Technology for Whom? Rethinking AI Priorities
During my work in the field, I have frequently encountered indigenous communities whose languages are not widely recognized or documented. I often wished for technological tools that could bridge this
communication gap, allowing me to listen to their concerns in their native languages and understand their priorities without intermediaries. However, this led me to confront a deeper reality:
- The same AI-driven language models that could enable communication could also be designed to document and preserve endangered languages, ensuring that indigenous knowledge systems are not erased in the digital era.
- The same AI-driven data analysis that is being used to maximize corporate profits could instead be harnessed for community-led conservation, real-time climate monitoring, and biodiversity protection.
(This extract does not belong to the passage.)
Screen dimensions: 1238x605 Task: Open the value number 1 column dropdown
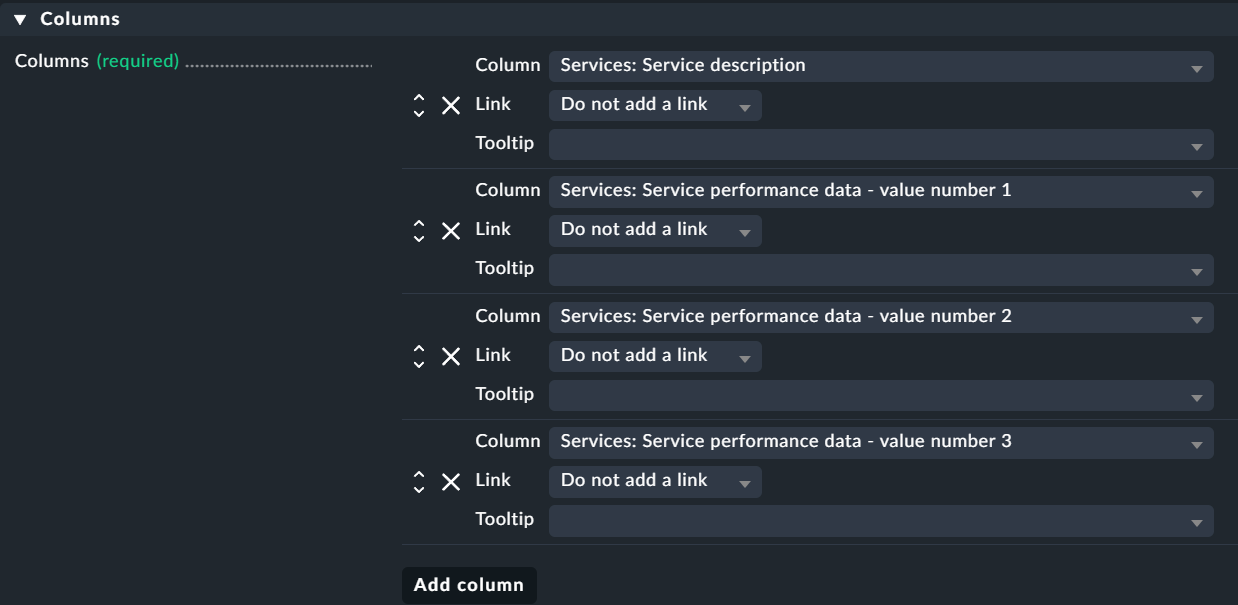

- The same AI investments that fuel autonomous financial trading systems could be redirected toward precision agriculture, food security solutions, and climate resilience for smallholder farmers.
This raises a critical question: How do we ensure that AI development prioritizes the needs of marginalized communities rather than catering solely to market-driven, short-term projects?
The Funding Dilemma: Short-Term Profits vs. Long-Term Impact
Beyond the technical and ethical challenges, there is also a funding dilemma:
- How do we shift investment priorities from short-term, rapid-return projects toward AI-driven solutions that genuinely serve marginalized communities?
- Why do UN-directed funds, social impact investments, and development bank financing continue to prioritize short-term, high-visibility AI projects rather than long-term, community-driven initiatives?
- Why is AI research overwhelmingly concentrated in a handful of elite institutions in the Global North, while research in and for the Global South remains underfunded and underdeveloped?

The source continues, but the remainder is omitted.